## Exercise inputs

# # #

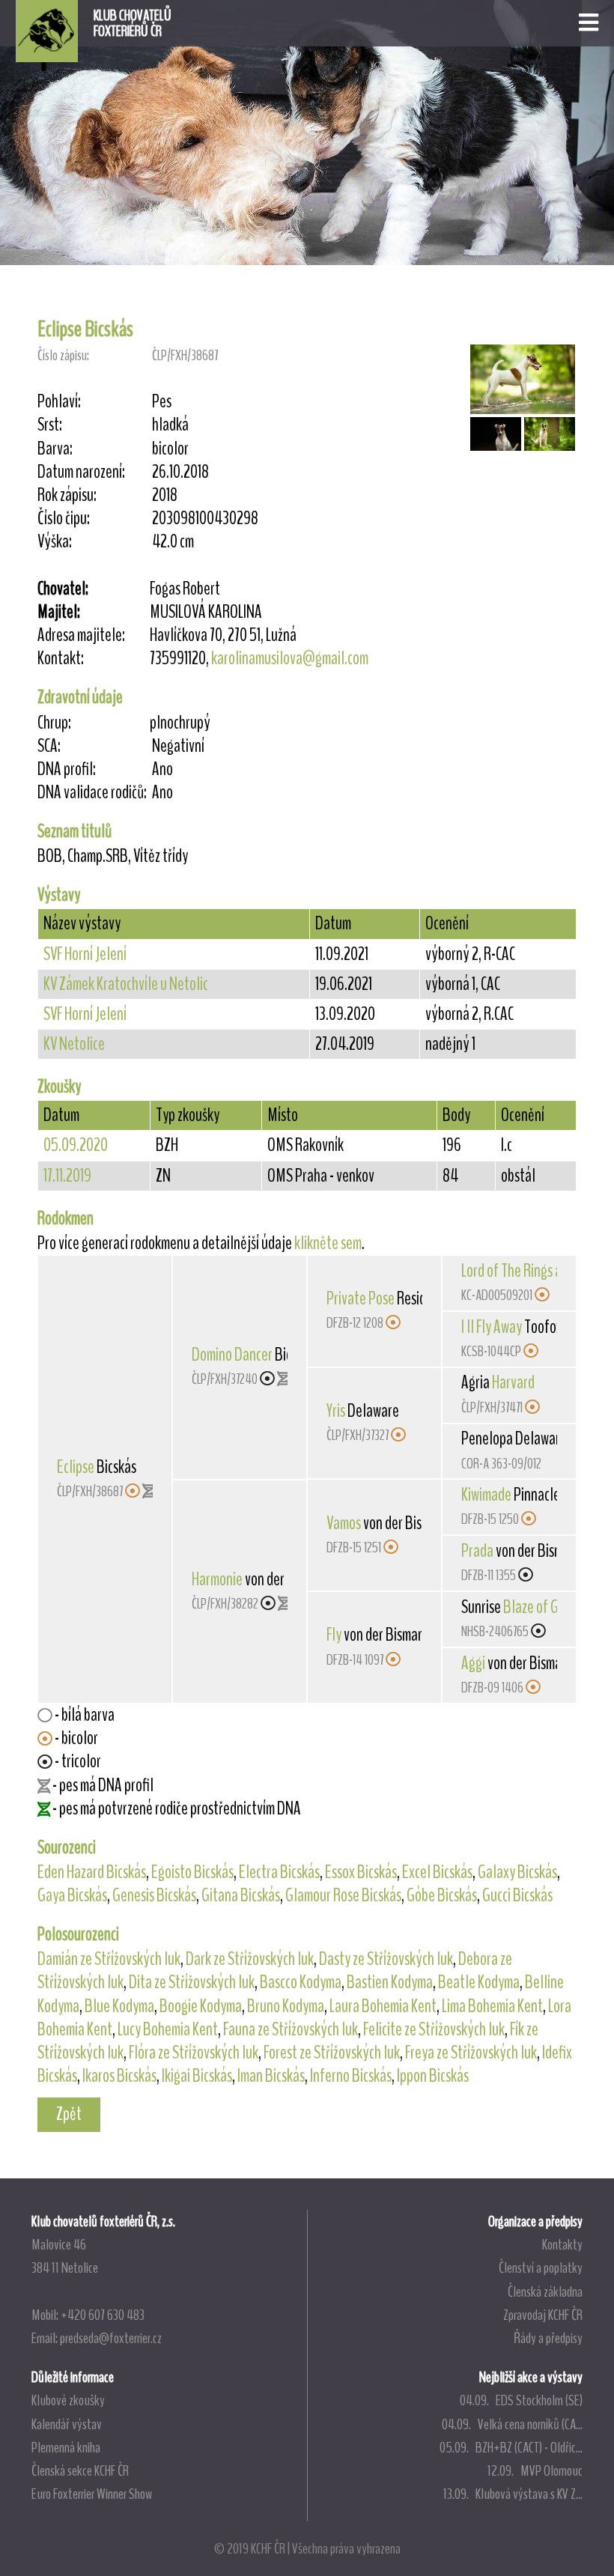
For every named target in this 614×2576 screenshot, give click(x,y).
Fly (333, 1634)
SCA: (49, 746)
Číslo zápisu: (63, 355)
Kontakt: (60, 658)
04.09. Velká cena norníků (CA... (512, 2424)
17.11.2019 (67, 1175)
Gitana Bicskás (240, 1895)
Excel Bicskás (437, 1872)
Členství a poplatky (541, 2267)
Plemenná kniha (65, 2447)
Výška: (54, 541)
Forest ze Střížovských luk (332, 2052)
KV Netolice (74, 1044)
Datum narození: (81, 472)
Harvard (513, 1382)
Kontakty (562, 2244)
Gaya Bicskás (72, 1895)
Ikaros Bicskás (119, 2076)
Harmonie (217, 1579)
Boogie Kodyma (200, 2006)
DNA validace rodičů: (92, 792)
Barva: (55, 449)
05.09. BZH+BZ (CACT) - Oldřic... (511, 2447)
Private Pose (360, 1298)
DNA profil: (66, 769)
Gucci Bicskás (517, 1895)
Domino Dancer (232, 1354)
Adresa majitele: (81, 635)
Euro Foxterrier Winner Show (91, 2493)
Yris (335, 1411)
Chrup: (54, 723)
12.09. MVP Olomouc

# # #

## Task to complete
Say how many lines in the records contain the string "Bicskás". No other text is needed.

## Response to this exercise
5